Work request :: Only the images get left out; everything else in the records is to be transcribed exactly.

=== The data ===

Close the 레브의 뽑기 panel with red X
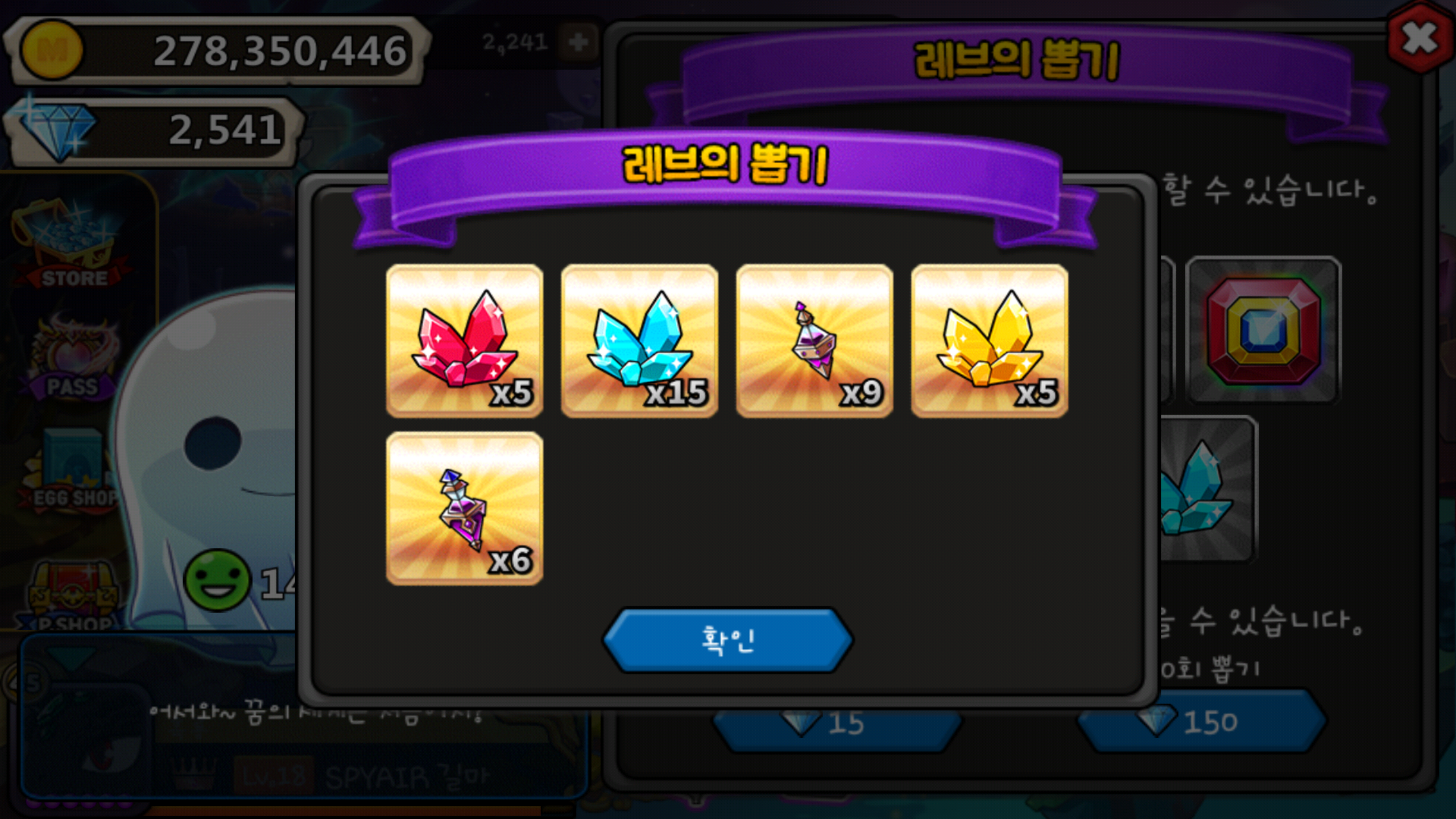Viewport: 1456px width, 819px height. coord(1420,39)
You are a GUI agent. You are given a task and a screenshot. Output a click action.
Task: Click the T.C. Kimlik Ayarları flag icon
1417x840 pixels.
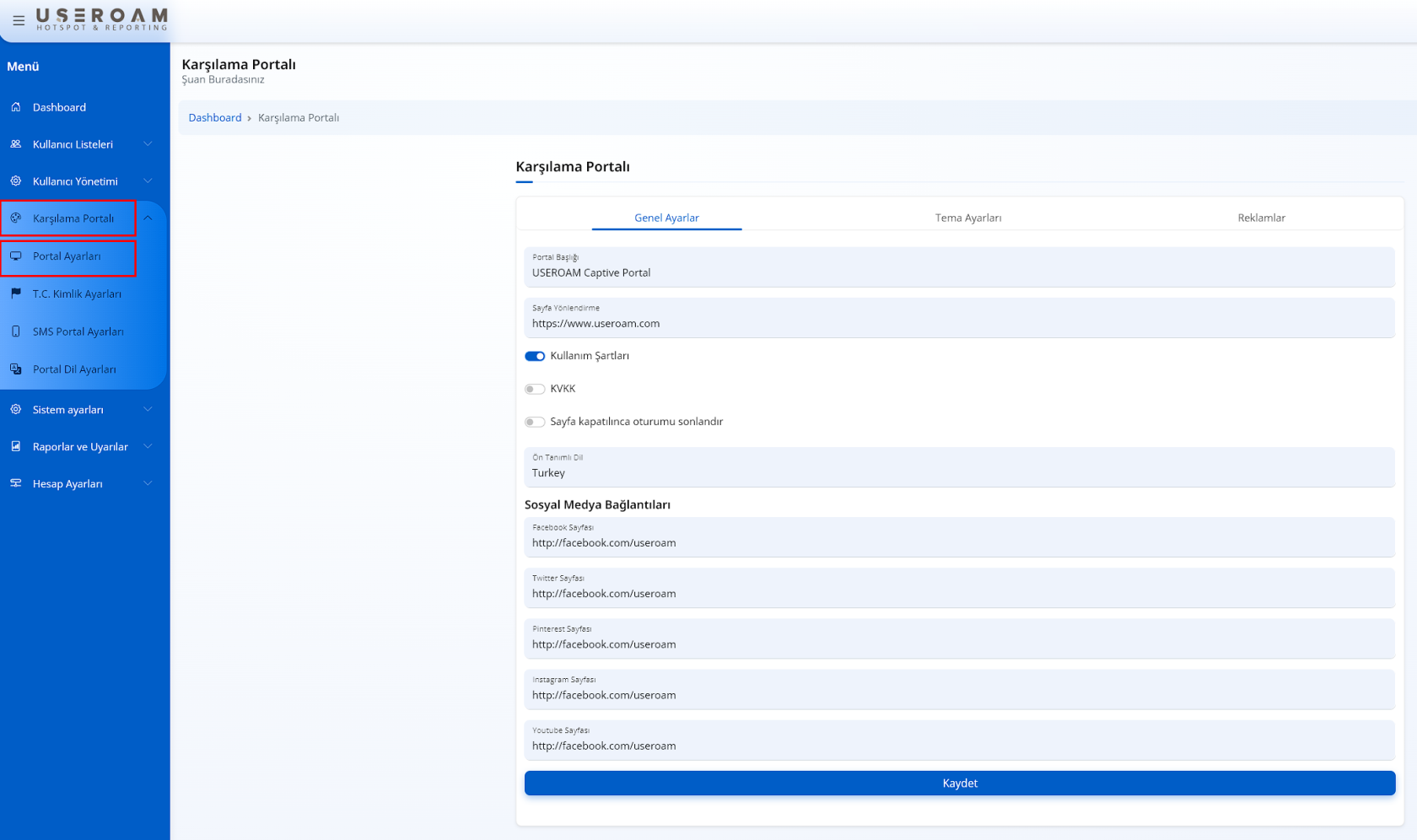16,293
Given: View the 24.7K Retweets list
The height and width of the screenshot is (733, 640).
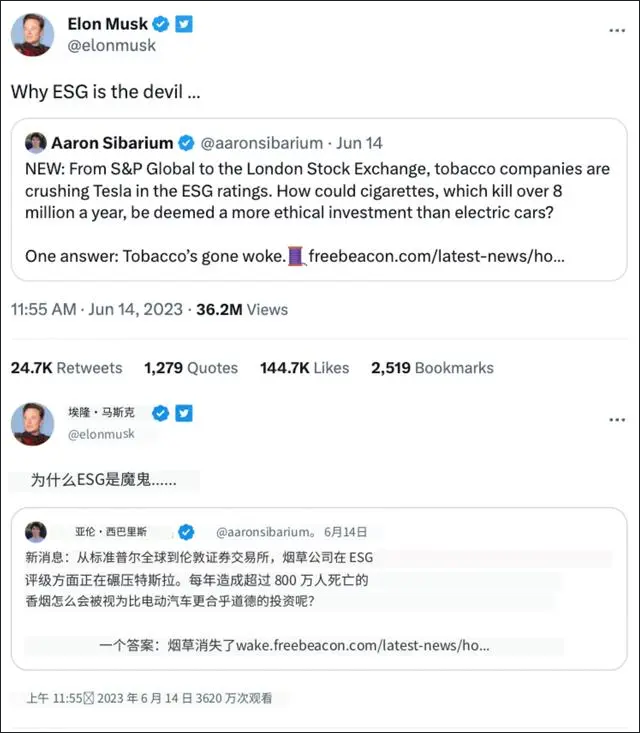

===

Exercise answer ::
Close the 레브의 뽑기 panel with red X
Viewport: 1456px width, 819px height. coord(1420,39)
You are a GUI agent. You are given a task and a screenshot. Output a click action.
Task: Click the T.C. Kimlik Ayarları flag icon
1417x840 pixels.
16,293
Given: View the 24.7K Retweets list
The height and width of the screenshot is (733, 640).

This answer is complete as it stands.